Cardinal Sepe to visit Vietnam in November
The visit is strictly pastoral and has no bearing on diplomatic talks. A new diocese in Ba Ria is to be inaugurated.

Vatican City (AsiaNews/UCAN) – Card Crescenzio Sepe, Prefect of the Congregation for the Evangelization of Peoples, will visit Vietnam at the end of November according to news reports from the Asian country. Vatican sources that AsiaNews contacted confirmed it.

Card Jean-Baptiste Pham Minh Man of Ho Chi Minh City was the first to announce the information. "Cardinal Crescenzio Sepe is expected to pay an official visit to Vietnam. The visit is scheduled for November 28-December 6," he said.

The Bishops' Conference of Vietnam extended an invitation to Cardinal Sepe ahead of their annual meeting on September 5-9, but had to wait for the government's green light before they could announce it.

Cardinal Sepe is the highest ranking Vatican official to visit Vietnam since Card Roger Etchegaray's 1989 and 1990 visits. No other Vatican cardinal has visited the country since it was reunified under Hanoi's rule in 1975.  Since the mid-90s though, officials from the Vatican's Secretariat of State have made regular visits.

Vatican sources told AsiaNews that the Prefect "is on a strictly pastoral visit" which is in no way related to possible discussions between the Holy See and Vietnam with regards to diplomatic relations.

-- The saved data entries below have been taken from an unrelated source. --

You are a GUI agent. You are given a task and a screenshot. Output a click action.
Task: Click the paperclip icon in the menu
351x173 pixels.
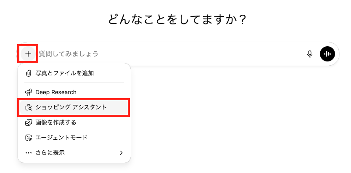coord(29,73)
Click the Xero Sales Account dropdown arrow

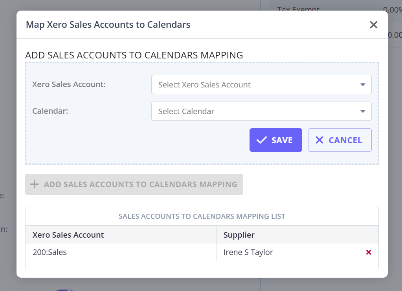coord(363,85)
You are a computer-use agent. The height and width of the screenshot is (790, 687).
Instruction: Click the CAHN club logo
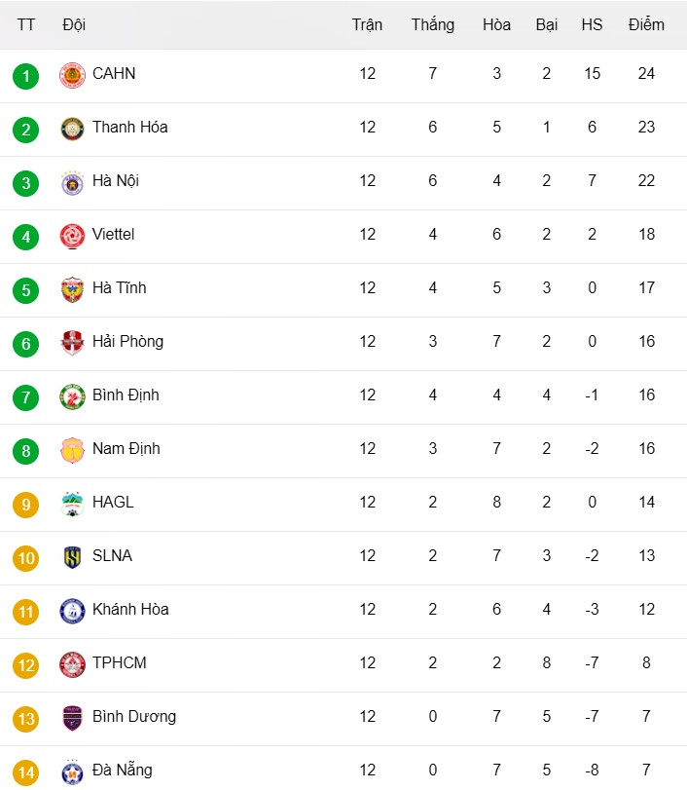(72, 75)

The visit's agenda has not been established in every detail.

Cardinal Sepe will visit Vietnam's three archdioceses, namely Hanoi, Huê, and Ho Chi Minh City. In Hanoi he is scheduled to meet Vietnamese government officials.

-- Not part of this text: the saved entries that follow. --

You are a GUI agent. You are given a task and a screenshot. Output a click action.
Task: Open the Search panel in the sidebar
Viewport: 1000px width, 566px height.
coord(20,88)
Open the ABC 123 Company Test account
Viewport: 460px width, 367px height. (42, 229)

The inauguration of the new diocese of Ba Ria will be among the more important ceremonies he will attend to. Located just south-east of Ho Chi Minh City, the new diocese was carved out of the existing Xuan Loc diocese. Mgr Thomas Nguyen Van Tram, Xuan Loc's current Auxiliary Bishop, will become its first Bishop.

The diocese of Xuan Loc, home to almost a million faithful, has the highest proportion of Catholics in the country. Many of them are refugees from the North who fled in the 1950s after the founding of the People's Republic of Vietnam.

The establishment of new dioceses was among the topics raised during talks between Vatican officials and a Vietnamese government delegation that made a working visit to the Vatican on June 27-July 2. The Holy See and Vietnam do not have diplomatic relations but Hanoi has started a dialogue with the Vatican over the appointment of bishops.

Officially, there are 5.6 million Catholics in Vietnam. The Catholic Church like other religions is under almost complete government control. The authorities tend to limit religious freedom and evangelisation, but they value Catholics' commitment to education and health care such as help for lepers.